Mark Shuttleworth mark at canonical.com
Mon Oct 17 18:35:11 CDT 2005


This is not a firm position statement, just a summary of what I think
are the key ideas to emerge from the discussion so far on the Dapper
release process.

Let me clarify some of our goals with Dapper.

 First, in the battle between "latest shiny features" and "enterprise
class solid as a rock", we must recognise the user expectation that
Ubuntu will ship a new release with the latest desktop tools. Partly,
that's driven by the fact that the free software desktop is changing
very quickly now that it is a real focus of upstream development, and so
new releases bring substantially better features and performance that
are important to users.

 So I think I can commit that Dapper will have Gnome 2.14 and KDE 3.5
(but I'm less certain of the KDE release position at this time). Now, we
don't influence the Gnome release timing. If we want to add more
stability to Gnome 2.14, we need to give ourselves some time to do so.
The current best practice of Ubuntu releases is to time them for Gnome
2.x.1 + 1 week. If we were to give more time post Gnome-2.x.1 we would
be able to clean up any last-minute issues. At the same time, however,
there's a certain social frustration that bulds up when people can't
work on the latest greatest stuff. So I think it would be risky to push
out more than an extra week or two. That means we are likely to release
Dapper at Gnome 2.14.1 + 2-3 weeks.

 Second, there's the question of syncing and UVF. Having listened to the
debate I'm leaning to the camp that says that the major breakages we
experience are all tied to feature goals, hardware (kernel), and X,
which will all get revved in any event. I am therefor strongly in favour
of syncing from Debian and upstream for the first few months of Dapper's
existence, rather than continuing on the "core" of Breezy. I think we
will get as many  bug fixes as new bugs, and we will ultimately get a
better platform.

That said, we have different goals for Dapper, and so we will have to DO
something different if we want to deliver on those goals. I am leaning
towards the idea that we create more time for polish pre-preview by
freezing upstream version syncing a little earlier than usual. So that
suggests that the cycle will look familiar, we will just have UVF a few
weeks earlier, and the actual release a little later.

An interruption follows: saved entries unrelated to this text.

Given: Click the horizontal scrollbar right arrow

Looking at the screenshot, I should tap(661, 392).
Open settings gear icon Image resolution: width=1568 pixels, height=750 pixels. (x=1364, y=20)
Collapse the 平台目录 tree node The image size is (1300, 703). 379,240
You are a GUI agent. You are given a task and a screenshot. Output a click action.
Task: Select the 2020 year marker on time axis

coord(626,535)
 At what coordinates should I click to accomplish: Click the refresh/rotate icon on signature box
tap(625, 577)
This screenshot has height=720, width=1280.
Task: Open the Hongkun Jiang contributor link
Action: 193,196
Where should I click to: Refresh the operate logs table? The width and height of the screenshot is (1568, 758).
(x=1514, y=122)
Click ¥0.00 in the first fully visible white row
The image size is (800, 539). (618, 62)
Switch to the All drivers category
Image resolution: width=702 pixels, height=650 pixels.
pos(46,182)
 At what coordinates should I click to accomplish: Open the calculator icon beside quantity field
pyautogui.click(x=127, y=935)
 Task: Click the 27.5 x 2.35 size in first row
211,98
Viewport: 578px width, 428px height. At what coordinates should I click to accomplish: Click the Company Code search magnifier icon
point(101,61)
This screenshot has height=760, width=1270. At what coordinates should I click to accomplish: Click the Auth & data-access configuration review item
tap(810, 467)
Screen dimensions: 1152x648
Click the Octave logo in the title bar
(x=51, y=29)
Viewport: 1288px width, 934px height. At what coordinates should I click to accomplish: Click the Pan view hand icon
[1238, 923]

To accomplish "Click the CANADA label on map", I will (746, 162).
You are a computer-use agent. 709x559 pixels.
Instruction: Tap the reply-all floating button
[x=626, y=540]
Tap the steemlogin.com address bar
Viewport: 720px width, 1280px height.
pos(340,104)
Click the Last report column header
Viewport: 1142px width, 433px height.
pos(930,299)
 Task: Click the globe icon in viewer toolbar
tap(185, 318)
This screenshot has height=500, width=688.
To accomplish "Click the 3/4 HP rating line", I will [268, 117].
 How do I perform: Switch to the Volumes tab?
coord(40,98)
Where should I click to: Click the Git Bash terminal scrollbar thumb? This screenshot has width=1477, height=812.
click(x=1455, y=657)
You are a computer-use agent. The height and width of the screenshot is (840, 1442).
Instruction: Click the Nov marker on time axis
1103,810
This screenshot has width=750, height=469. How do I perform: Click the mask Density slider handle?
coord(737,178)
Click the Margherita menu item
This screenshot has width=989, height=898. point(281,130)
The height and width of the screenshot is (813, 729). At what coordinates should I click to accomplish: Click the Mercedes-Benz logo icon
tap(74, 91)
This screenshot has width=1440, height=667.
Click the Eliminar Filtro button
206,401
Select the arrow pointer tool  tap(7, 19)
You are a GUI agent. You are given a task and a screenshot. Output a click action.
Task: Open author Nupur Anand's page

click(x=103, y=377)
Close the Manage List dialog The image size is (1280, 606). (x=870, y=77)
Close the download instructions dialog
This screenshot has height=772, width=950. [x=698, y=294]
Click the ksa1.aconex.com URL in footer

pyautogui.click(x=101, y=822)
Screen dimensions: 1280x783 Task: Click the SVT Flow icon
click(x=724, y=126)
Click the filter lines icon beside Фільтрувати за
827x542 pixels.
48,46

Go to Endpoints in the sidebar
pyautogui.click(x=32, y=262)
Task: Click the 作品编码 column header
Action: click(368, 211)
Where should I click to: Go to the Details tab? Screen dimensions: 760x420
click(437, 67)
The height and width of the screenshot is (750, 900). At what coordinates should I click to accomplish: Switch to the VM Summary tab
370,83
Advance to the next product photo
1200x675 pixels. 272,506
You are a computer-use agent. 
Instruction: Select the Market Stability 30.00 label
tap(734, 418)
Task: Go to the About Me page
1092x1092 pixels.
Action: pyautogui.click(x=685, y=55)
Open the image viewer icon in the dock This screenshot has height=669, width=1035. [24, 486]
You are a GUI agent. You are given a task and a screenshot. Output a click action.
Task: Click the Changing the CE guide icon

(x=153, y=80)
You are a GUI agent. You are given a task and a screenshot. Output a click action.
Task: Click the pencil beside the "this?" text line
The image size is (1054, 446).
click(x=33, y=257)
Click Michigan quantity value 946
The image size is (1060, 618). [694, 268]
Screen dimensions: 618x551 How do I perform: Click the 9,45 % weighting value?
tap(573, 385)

Now, the big question that this thread hasn't addressed has been the
amount of work we try to put into new features. There were a LOT fo
goals for Breezy, many delivered, many partially completed, some
deferred entirely. It is going to be important that we prioritise and
set tightly defined and managed goals for Dapper, so that we balance the
enrgy that goes into new features with the energy we put into polish.
It's not just stabilisation that will make Dapper rock - it's lots of
polish in easy-to-find but time consuming-to-execute places that will
make people think "wow, this raises the bar in the Just Works (tm) game".